Qu’en est-il de l’influence de Keith Jarrett en tant que claviériste électrique ?
Je ne voulais pas utiliser la partie électrique comme du smooth jazz ou un truc fusion, je voulais utiliser le Fender Rhodes comme Keith, un nouveau son… Il en avait joué sur « Live Evil », une session « Cellar Door ». Vous savez, j’adorais Joe Zawinul, Herbie, Chick et « Return To Forever » – mais pas les sessions avec Al Di Meola, bien celles avec Airto et Flora. J’aimais la façon dont Joe créait de l’espace entre les notes, il était tellement funky… J’adorais aussi le groove avec Herbie… Mais un jour de 1988,j’étais dans la maison de Miles et je lui ai demandé qui était son musicien préféré au Fender Rhodes et il m’a répondu : « Keith ! C’est un funky mother fucker, man ! Et en 2005, Bob Belden m’a fait écouter les « Cellar Door Sessions » avec Keith et c’était si génial, si profond ! Il jouait si funky avec un soul gospel. Il n’y avait rien de pareil ! Les jeunes devraient écouter ça aujourd’hui parce que c’est tellemnt funky, si vibrant, si bizarre et fou ! Ils devraient aussi écouter le « Mahavishnu » ! A cette époque vous pouviez reconnaitre le style de n’importe qui au Fender : Herbie, Chick, Keith, George Duke… George Duke a aussi été une grande influence pour moi, je l’ai entendu sur « Black Messiah » de Cannonball Adderley, c’est tuant ! Il avait un super style percussif. Bob James aussi dans les années septante, il est étonnant sur « Morning Star » de Hubert Laws, aussi sur « Power of Soul » d’Idrees Muhammed, avec Grover Washington Jr et Randy Brecker, phénoménal ! Bob avait un son très particulier au Fender et il était un grand improvisateur.
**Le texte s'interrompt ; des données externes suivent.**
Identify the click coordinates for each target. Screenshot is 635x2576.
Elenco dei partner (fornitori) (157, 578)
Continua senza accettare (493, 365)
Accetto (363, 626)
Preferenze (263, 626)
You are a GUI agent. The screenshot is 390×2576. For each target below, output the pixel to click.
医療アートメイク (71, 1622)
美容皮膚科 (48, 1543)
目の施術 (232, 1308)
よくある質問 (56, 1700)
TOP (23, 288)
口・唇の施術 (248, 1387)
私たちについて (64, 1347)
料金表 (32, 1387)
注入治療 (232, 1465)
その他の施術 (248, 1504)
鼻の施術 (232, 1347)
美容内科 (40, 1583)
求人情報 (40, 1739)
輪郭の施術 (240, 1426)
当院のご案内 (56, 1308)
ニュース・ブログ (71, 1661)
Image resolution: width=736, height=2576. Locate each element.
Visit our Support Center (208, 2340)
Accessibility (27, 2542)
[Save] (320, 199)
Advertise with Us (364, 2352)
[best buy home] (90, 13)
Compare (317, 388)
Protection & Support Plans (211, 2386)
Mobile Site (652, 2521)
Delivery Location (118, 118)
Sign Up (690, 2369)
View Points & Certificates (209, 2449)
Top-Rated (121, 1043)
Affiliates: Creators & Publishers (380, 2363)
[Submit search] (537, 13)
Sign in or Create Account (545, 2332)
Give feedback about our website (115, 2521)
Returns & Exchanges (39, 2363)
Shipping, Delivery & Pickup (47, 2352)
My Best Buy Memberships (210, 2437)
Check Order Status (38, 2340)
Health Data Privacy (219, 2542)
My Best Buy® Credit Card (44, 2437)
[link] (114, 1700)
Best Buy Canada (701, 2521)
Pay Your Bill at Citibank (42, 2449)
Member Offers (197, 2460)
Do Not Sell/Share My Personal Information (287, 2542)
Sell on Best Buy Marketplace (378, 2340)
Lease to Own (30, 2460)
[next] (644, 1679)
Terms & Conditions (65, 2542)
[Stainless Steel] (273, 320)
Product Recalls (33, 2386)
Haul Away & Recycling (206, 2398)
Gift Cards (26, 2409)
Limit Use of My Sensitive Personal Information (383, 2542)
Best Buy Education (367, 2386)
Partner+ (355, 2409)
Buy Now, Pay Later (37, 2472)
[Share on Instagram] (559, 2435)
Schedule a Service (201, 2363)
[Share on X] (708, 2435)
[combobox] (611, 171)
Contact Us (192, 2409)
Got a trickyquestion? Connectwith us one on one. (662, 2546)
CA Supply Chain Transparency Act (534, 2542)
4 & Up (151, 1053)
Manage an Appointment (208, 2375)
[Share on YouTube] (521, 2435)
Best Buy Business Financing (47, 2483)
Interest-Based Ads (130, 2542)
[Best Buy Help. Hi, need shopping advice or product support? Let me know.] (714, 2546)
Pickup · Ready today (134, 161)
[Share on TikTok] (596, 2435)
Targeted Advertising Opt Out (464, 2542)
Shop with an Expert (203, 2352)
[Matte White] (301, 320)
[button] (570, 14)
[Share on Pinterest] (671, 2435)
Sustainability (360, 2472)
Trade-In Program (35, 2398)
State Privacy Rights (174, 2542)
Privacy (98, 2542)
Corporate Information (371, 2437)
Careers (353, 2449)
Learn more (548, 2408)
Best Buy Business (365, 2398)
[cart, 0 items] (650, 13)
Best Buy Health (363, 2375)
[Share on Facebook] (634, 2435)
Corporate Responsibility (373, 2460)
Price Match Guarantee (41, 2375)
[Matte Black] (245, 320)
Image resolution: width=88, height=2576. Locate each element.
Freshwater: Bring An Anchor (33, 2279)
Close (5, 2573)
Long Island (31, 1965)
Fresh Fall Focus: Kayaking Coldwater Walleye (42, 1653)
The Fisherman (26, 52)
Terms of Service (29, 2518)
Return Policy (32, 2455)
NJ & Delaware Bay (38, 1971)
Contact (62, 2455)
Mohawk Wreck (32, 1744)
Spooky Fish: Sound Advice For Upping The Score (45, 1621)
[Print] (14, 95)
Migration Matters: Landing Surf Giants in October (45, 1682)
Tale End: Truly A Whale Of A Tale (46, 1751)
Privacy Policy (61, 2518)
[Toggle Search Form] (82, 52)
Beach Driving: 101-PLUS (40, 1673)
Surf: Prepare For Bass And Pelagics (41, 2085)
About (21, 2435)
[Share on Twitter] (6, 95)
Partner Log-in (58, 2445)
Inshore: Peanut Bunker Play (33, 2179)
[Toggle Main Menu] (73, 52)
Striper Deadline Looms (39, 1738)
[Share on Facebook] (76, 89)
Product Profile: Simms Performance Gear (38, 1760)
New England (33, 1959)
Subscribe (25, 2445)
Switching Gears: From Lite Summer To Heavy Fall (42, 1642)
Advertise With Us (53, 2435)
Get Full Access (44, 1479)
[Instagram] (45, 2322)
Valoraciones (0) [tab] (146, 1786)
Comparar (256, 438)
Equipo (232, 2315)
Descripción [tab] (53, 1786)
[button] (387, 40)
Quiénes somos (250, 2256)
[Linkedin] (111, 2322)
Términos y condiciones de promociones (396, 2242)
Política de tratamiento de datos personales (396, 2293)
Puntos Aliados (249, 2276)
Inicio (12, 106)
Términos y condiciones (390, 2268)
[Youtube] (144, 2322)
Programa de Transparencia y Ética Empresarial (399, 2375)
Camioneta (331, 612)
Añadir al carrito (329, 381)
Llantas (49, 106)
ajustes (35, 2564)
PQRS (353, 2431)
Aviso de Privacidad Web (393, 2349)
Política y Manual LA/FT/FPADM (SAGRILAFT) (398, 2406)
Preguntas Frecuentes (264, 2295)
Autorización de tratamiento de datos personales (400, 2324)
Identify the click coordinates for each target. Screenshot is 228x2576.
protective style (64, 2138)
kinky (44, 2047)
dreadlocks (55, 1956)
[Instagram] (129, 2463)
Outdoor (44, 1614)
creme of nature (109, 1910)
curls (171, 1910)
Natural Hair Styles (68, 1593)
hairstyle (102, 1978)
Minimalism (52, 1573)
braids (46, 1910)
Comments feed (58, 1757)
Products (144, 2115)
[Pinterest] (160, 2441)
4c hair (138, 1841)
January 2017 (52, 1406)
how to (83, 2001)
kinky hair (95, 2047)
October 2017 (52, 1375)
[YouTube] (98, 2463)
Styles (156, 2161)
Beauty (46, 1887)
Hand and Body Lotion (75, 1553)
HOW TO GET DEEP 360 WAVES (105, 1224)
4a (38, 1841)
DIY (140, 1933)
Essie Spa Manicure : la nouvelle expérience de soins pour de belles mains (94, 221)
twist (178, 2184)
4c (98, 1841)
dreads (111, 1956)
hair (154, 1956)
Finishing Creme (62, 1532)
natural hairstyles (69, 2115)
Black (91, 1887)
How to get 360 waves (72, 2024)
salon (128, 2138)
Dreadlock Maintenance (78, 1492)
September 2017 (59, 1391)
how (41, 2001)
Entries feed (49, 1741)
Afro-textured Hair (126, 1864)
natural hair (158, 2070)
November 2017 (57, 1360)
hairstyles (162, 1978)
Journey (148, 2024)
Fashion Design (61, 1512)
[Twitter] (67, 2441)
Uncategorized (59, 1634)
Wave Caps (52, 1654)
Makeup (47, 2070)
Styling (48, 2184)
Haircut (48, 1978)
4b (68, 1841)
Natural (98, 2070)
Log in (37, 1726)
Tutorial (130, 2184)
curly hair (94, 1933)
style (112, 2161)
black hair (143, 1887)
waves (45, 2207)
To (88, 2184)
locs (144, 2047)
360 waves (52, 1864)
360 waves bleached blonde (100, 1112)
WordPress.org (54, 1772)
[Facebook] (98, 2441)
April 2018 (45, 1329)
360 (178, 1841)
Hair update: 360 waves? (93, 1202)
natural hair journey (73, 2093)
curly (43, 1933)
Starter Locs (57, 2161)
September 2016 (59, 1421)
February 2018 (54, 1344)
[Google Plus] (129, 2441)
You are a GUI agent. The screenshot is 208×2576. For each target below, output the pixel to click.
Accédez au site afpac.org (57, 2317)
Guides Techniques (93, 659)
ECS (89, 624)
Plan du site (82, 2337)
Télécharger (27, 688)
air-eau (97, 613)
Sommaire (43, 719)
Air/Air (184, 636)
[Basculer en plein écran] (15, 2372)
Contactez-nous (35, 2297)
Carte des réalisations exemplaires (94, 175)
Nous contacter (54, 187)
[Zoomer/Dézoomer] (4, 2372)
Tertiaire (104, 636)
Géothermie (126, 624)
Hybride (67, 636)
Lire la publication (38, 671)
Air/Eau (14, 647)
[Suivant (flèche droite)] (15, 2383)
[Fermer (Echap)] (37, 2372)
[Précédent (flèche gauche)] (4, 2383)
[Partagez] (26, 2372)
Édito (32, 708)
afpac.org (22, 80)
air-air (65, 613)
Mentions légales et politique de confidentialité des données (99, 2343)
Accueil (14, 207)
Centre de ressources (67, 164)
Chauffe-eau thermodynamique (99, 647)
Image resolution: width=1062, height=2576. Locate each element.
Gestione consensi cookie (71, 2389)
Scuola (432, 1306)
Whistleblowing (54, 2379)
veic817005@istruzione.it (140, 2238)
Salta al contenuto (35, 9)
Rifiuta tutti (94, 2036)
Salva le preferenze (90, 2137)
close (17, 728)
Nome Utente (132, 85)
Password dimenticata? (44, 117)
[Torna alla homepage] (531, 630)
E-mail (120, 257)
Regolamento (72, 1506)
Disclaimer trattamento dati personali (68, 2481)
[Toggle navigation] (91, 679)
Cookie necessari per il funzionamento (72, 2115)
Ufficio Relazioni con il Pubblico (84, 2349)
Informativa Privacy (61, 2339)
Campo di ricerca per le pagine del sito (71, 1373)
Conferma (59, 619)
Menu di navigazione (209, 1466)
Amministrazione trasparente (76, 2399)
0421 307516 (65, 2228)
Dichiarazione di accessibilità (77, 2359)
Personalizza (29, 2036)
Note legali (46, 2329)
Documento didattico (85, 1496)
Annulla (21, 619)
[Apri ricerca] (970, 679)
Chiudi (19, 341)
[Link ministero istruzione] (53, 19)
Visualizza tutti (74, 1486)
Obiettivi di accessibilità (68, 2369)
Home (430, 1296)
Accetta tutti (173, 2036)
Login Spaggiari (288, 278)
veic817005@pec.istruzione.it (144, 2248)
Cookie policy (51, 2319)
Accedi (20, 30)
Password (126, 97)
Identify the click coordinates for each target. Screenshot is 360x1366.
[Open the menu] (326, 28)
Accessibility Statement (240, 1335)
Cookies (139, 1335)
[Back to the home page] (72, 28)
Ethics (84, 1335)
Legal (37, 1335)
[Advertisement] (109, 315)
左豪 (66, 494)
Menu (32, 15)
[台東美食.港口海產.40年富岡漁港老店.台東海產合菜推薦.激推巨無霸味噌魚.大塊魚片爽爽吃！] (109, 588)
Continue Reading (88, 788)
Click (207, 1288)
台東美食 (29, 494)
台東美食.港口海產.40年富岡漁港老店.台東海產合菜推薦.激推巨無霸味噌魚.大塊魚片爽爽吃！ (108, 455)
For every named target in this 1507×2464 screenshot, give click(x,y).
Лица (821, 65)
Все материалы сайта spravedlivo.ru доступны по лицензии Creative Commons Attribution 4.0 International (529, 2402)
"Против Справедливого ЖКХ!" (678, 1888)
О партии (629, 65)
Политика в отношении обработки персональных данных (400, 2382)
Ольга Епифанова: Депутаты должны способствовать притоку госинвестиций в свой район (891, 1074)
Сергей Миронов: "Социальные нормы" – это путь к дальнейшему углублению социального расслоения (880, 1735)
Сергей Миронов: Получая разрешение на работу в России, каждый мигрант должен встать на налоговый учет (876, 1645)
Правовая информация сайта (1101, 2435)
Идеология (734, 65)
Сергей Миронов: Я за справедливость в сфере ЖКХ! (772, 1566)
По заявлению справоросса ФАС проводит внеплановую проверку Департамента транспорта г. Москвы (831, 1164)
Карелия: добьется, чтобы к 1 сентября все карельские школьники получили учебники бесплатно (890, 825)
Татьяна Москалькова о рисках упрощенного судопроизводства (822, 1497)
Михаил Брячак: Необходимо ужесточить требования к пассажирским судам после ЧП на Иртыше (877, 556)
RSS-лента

Certains titres font référence à vos expériences passées.
Oui, bien sûr. « Ferrari » je l’ai écrit avec Michael Brecker et j’en ai réalisé le son en 2000. Quand je lui ai fait écouter ça au téléphone, il m’a dit de ne pas le mettre sur MP3, mais sur CD et de lui envoyer immédiatement par Fedex ! Il m’a dit que c’est le genre de chose que Miles aurait faite ! C’est comme cela que j’ai commencé à écrire pur l’album « Miles to Miles », ensuite j’ai écrit « Street Vibe » avec Tom Harrell dans le studio. « Sanctuary » est la seule pièce reprise des sessions « Bitches Brew », je l’aime parce que c’est très free. « The Faction of Cool » veut dire que si vous êtes cool, vous pouvez écouter cette musique. Et l’interlude « Film Noir » est juste à propos des films qu’on aime – non, ça n’a rien à voir avec « Ascenseur pour l’Echafaud ». « Super City » parle d’une séance photos que nous avons faite, c’est un morceau qui sonne super dans la voiture ! J’ai aussi placé un titre caché pour le fun, « Jean Pierre ». Et puis il y a « Kats Eye » à propos de l’ouragan à La Nouvelle-Orléans parce que nous ne voulons pas laisser sombre cette ville, c’est le premier lieu aux Etats-Unis où une nouvelle culture soit née, pour l’Histoire de notre musique.